Music can change lives. Music really inspires people, not only to play music but to really share what music feels like.

Matt Lammers, 17, violin

Post Show Reflection: My favorite moment from the three day experience was the building excitement of the pre-show sound check and run-through. The performance was almost like letting the audience takes a glimpse into the life of our quartet alongside our performance.

Music can communicate emotion and the deepest level beyond what language can do.

Mark Hatlestad, 18, viola

Post Show Reflection: My favorite memories would have to be playing in beautiful upstate New York, and walking in the gardens. The concert was a very low-stress environment, efficient without being contrived. It felt like a community rather than a show.

The power of music is to have people express their emotions and feel the emotions of others.

John Belk, 17, cello

Post Show Reflection: My favorite memory from the three days was watching Christopher O’Riley and the FTT staff “rehearse.” The show was lots of fun, a low key atmosphere and a new experience playing for an outdoor festival.

Music can express things that words can’t

Kyung-A Lee, 15, piano
Hungarian Rhapsody No. 13 in A minor, S. 244
By: Franz Liszt

My most favorite part is the vivace, because it’s interesting and the melody is the same as the violin piece. When I play this, especially in the beginning, I think of Hungary (the country). When I imagine the music, I could play and make the sound better.

Just in this piece, I could play and show off a lot. I’ve played a lot of the Liszt, but this piece is much more interesting and exciting!
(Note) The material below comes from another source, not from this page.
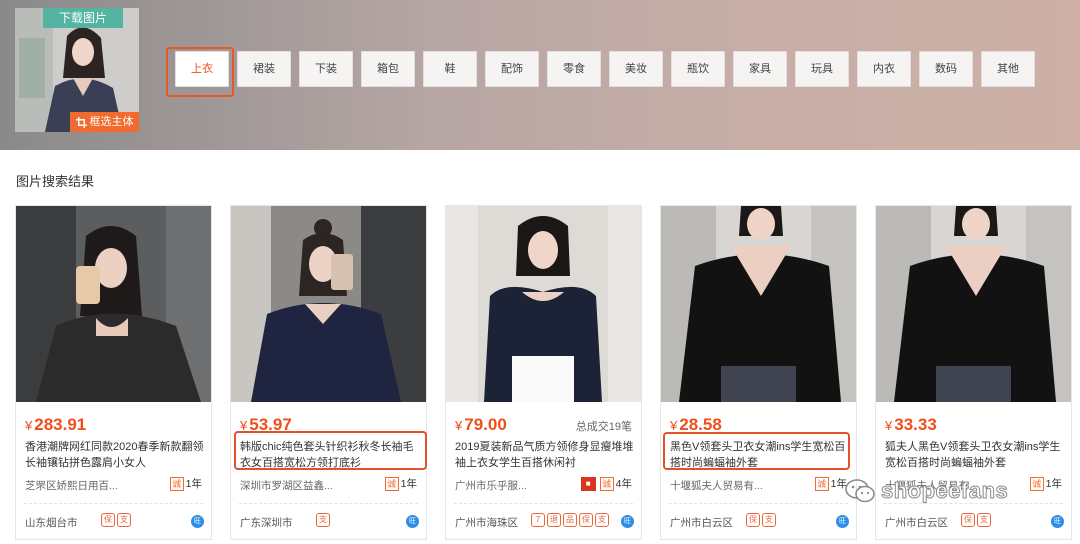 The height and width of the screenshot is (544, 1080). I want to click on crop-subject-button: 框选主体, so click(104, 122).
Post Show Reflection: One of my favorite moments was during the Arts Leadership orientation after the show – we wrote some words onto post-its about what we like and what inspires us, and it was a chance that we could all come closer together. For the performance, I especially enjoyed the interview – I did the interview before I performed, so it was really good and I enjoyed it.

Music is passion, and can bring us peace.